Joshua Bush, CEO of the Pennsylvania-based travel company Avenue Two Travel, while speaking to Travel Weekly, said flexible booking policies are driving this trend and with the spread of the Delta variant of COVID-19, travellers forever fear fresh lockdowns and changes in travel policy.
"It's a combination of looking at various types of travels, such as a cruise, a European vacation and maybe a sun-and-sand destination.
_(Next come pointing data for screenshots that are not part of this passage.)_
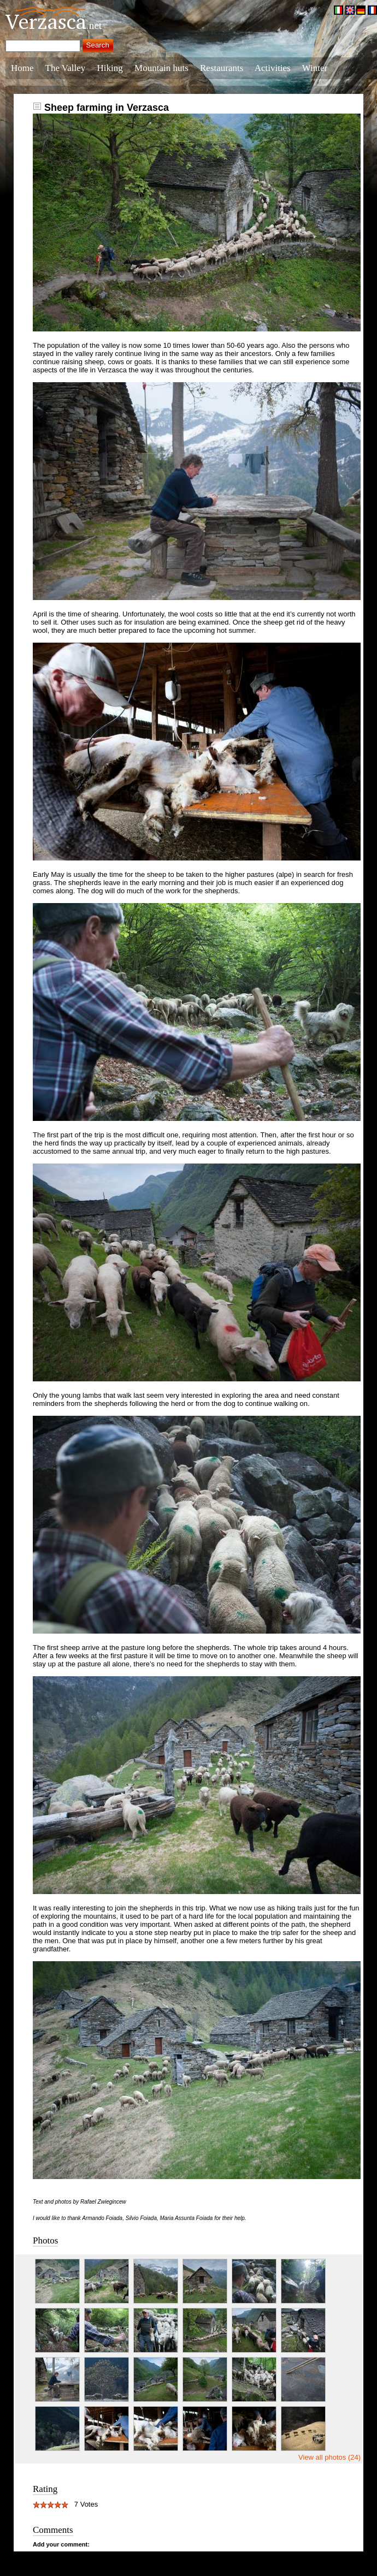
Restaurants (221, 68)
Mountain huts (161, 68)
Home (22, 68)
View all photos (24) (329, 2457)
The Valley (65, 68)
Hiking (110, 68)
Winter (315, 68)
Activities (273, 68)
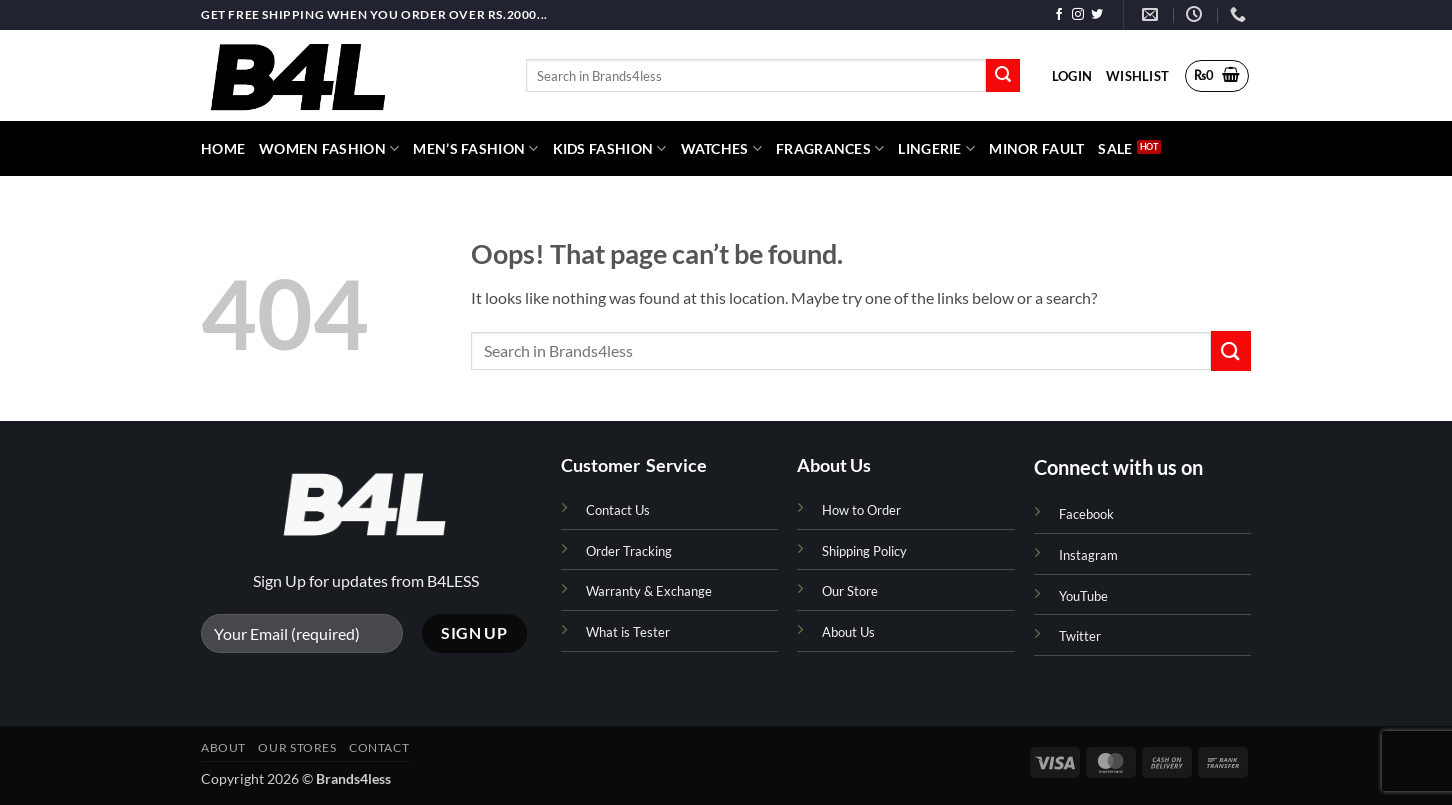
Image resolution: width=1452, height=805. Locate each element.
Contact (379, 747)
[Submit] (1003, 76)
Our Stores (297, 747)
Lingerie (936, 148)
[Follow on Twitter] (1097, 15)
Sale (1115, 148)
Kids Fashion (610, 148)
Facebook (1086, 514)
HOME (223, 148)
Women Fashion (329, 148)
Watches (722, 148)
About (223, 747)
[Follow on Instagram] (1078, 15)
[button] (1072, 76)
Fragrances (830, 148)
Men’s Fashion (475, 148)
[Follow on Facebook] (1059, 15)
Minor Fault (1036, 148)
As things get closer to departure, if, say, the cruise gets cancelled or shifted, I have that Hawaiian backup trip ," explained Bush. "We hold that space knowing that terms are flexible, and we're not ultimately cancelling any trip, just changing the dates associated with them."
He added that around 10-12 percent of Avenue Two’s clients are opting for trip stacking, and these bookings account for the bulk of the company’s revenue.
"These are the people that were planning trips and trying to travel last year," said Bush. "This is a strategy for somebody whose overwhelming value is around travel, and we know that they're going to follow through on not just one but two or all three of those trips."  
It comes at a cost
But trip stacking is not easy on the wallet as flexible fares and bookings often cost more and could also cause problems for the hotels and airlines if too many customers cancelled their bookings at the last minute.
Tim Hentschel, CEO of HotelPlanner, told CNBC that trip stacking can drive up prices for everyone wishing to travel.
"Unlike making three or four dinner reservations and then deciding hours before where you want to go based on appetite or convenience, trip stacking will cause prices on airlines and hotels to go up for everyone," said Hentschel, adding that hotels and airlines yield their prices up as occupancy levels increase.
This can also lead to hotels charging non-refundable booking fees which need to be paid upfront or they can choose to completely change their cancellation policies, warned Hentschel.
Fairly new trend
Misty Belles, Managing Director at the luxury travel network Virtuoso, told CNBC that this is a fairly new trend which began sometime between May and June, after people started getting vaccinated in large numbers in the US and Europe started reopening to tourists.
It became even more popular when the Delta variant started spreading havoc and countries were forced to issue new travel bans and restrictions, said Bush.
According to a survey conducted by the financial website FinanceBuzz, more than 50 percent of Americans had cancelled or changed travel plans by early August.
Bush also said that travellers are opting for destinations which can be easy to get to like Mexico and the Caribbean islands.
Why is it popular?
Belles gave an example to CNBC of a traveller who booked two trips, one to Portugal and the other to Florida as a backup plan using their company. Since Portugal opened in time, the traveller simply rescheduled the Florida trip to December.
“By and large, cancellation policies have stayed really flexible, allowing the traveller to have that choice,” said Belles.
The COVID-19 has undoubtedly changed the way people travel and with pandemic fatigue from last year, travellers might be more motivated than ever to book multiple trips for the same time period. The trend of trip stacking might only become more prevalent on the basis of new emerging strains of the virus, consequent travel bans and flexible booking policies that allow refunds and rescheduling options.
But CEO Tim Hentschel cautions that travellers who choose to trip stack should do the "socially responsible thing" of cancelling all bookings as early as possible.
"Travelers who 'trip stack' or arbitrage their travel options should remember the common courtesy of cancelling all reservations and bookings as early as possible," he said.